## Written task 1
How would you say this sentence from the post on string and ArrayBuffer encoding in French: "On a technical note, there's no reason to have a TextDecoder/TextEncoder instance."
## Written task 2
Could you transcribe the stretch of the post on string and ArrayBuffer encoding from "unicodestring = somearray.decode('utf-8')" through "unicodestring = somearray[123:456].decode('utf-8')"?

[Date Prev][Date Next][Thread Prev][Thread Next][Date Index][Thread Index]

Re: [Public WebGL] String/ArrayBuffer encoding/decoding API (follow-up)

I find the semantics a bit awkward. Let's look at how python does it:

unicodestring = somearray.decode('utf-8')
otherarray = unicodestring.encode('utf-8')

Frequently what one does have is an array (a file, a network protocol, what have you) that contains strings, so you'd do something along the lines:

unicodestring = somearray[123:456].decode('utf-8')

For decoding In this specification this would work like this:

var bytes = new Uint8Array(buffer, 123, 333);
var decoder = new TextDecoder('utf-8');
var unicodestring = decoder.decode(bytes);

Or if you prefer a oneliner:

var unicodestring = (new TextDecoder('utf-8')).decode(new Uint8Array(buffer, 123, 333));

Encoding where you put some piece of data into bytes would go like this:

result += unicode.encode('utf-8')

But that's not quite fair a comparison because typed arrays in JS don't have concatenation (why not?), so the python equivalent using typed arrays (lending from ctypes) would be something like this (pseudocode)

result = (c_byte*1024)();
result[123:456] = (c_byte*333)(unicodestring.encode('utf-8'))

In this specification this would work like this:

result = new Uint8Array(1234);
result.set((new TextDecoder('utf-8')).encode(unicodestring));

That's better, almost as concise as python (but still needing to allocate those encoders).

So some changes to the API could simplify this nicely, therefore I propose:

Having that the examples from above would be simplified:

unicodestring = new Uint8Array(buffer, 123, 333).getString('utf-8');
unicodestring = someview.getString('utf-8', 123, 333);

result.set(unicodestring.encode('utf-8'), 123)

On a technical note, there's no reason to have a TextDecoder/TextEncoder instance. String decoders/encoders are not stateful objects, they don't have any resources and they operate oneshot with maximally 4-byte lookahead on a string of data. A switch to select a codepath based on the encoding/decoding name is entirely sufficient for all cases of needing to convert bytes to strings and vice versa.

## Extracted data
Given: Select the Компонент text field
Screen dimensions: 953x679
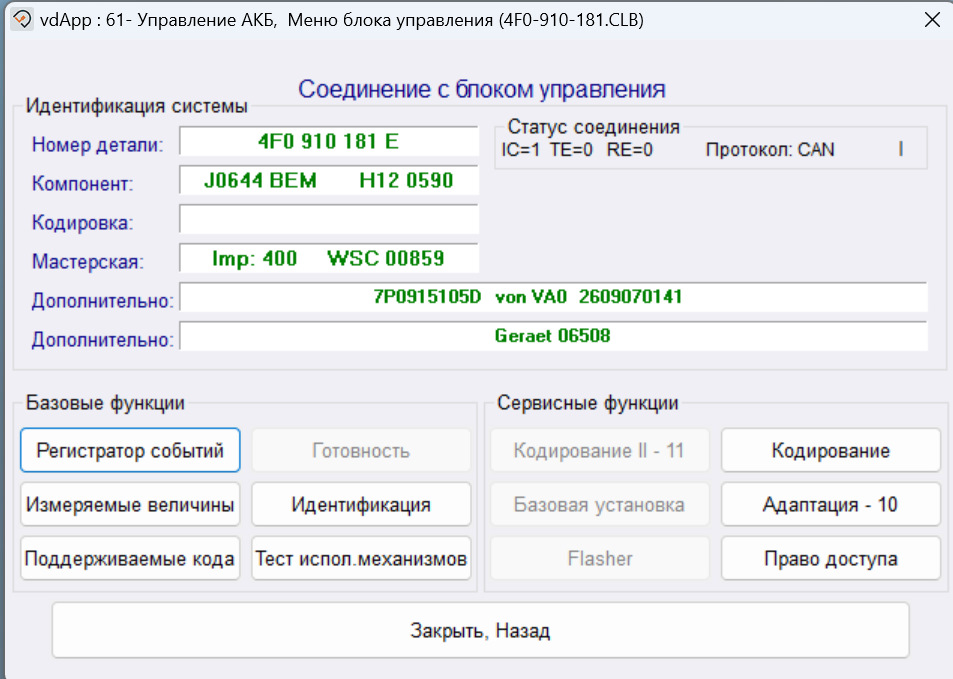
* * *
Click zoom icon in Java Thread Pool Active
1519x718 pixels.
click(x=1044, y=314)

## Written response 1
D'un point de vue technique, il n'y a aucune raison d'avoir une instance de TextDecoder/TextEncoder.

## Written response 2
unicodestring = somearray.decode('utf-8')
otherarray = unicodestring.encode('utf-8')

Frequently what one does have is an array (a file, a network protocol, what have you) that contains strings, so you'd do something along the lines:

unicodestring = somearray[123:456].decode('utf-8')